Abdelmoneam E. Raef, Richard D. Miller, Alan Byrnes, and William E. Harrison
Kansas Geological Survey, Lawrence, KS

Use of time-lapse seismic to monitor enhanced oil recovery (EOR) programs in carbonates has seen limited success. This has been due to various non-seismic factors such as the highly heterogeneous nature of carbonates, diagenetic complications of porosity distribution, shallow depth and thinness of many carbonate reservoirs, and low compressibilities that reduce fluid-effect. Other complications related to seismic imaging include resolution limitations, low signal-to-noise ratios, low-fold coverage at shallow depths, near-surface irregularities, and small-field economic constraints.

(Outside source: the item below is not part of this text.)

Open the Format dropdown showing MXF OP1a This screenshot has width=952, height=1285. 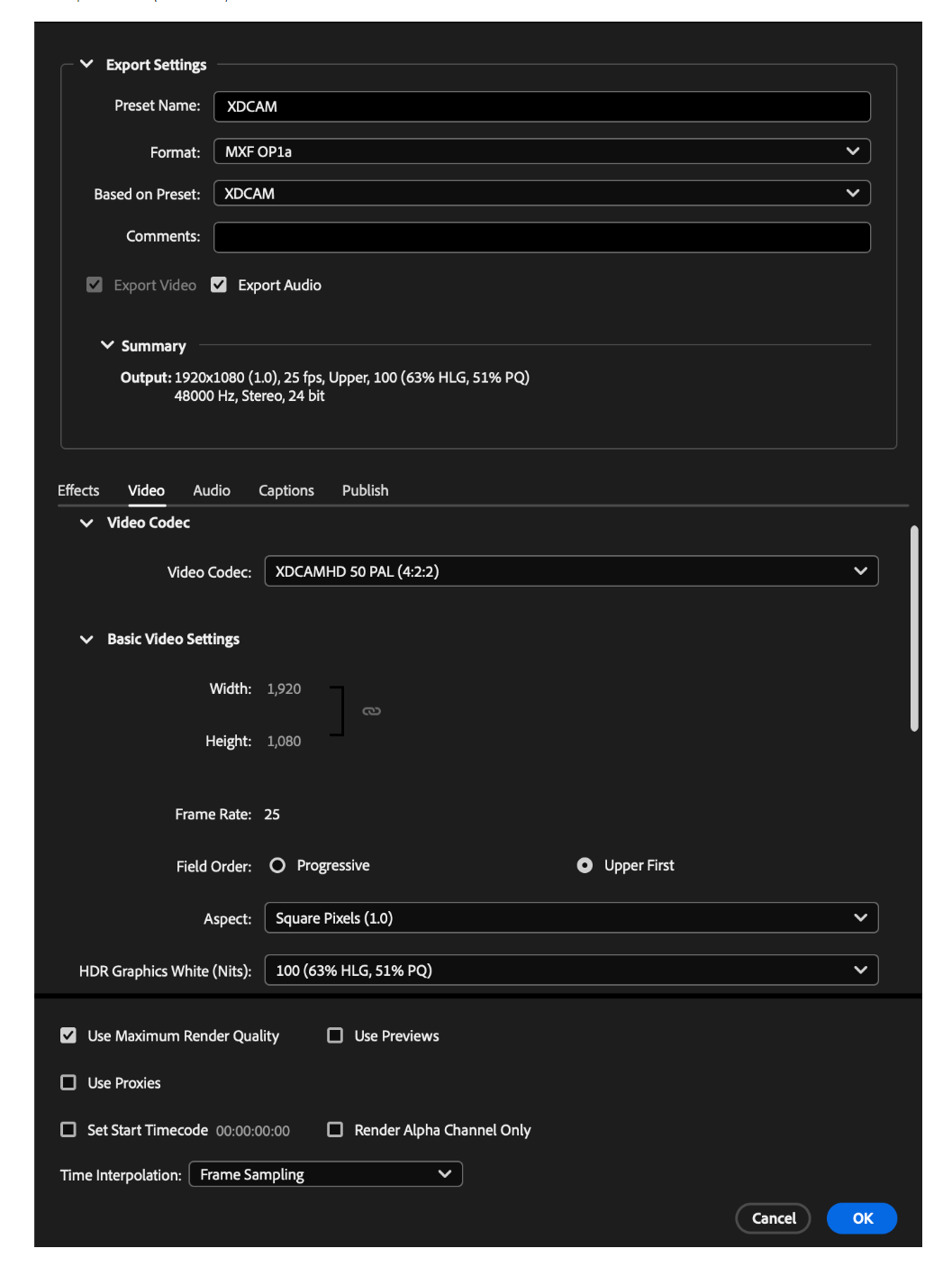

Following unconventional approaches to survey design, data acquisition, and data processing and interpretation, high-resolution time-lapse/4D seismic surveying effectively imaged movement of miscible CO2 through a thin (about 5 m), shallow (about 900 m), Oomoldic limestone reservoir during a tertiary oil recovery program. Extremely short survey-to-survey temporal separations (two months) between high-resolution time-lapse surveys enabled the evaluation of high-resolution time-lapse seismic sensitivity to changes in pore-fluid composition. Simulations uniquely displaying reservoir heterogeneities using rock physics and seismic attributes clearly depict a well constrained fluid flow scenario that is consistent with production data.

Selected 4D-seismic attribute maps that have undergone weak-anomaly enhancement through color balancing successfully monitored the movement of the injected miscible EOR-CO2 front and illuminated bypassed hydrocarbon areas. Rock physics and seismic modeling aided the understanding of response of seismic attributes to both effective pore-fluid and geometrical time thickness variations in this thin carbonate target.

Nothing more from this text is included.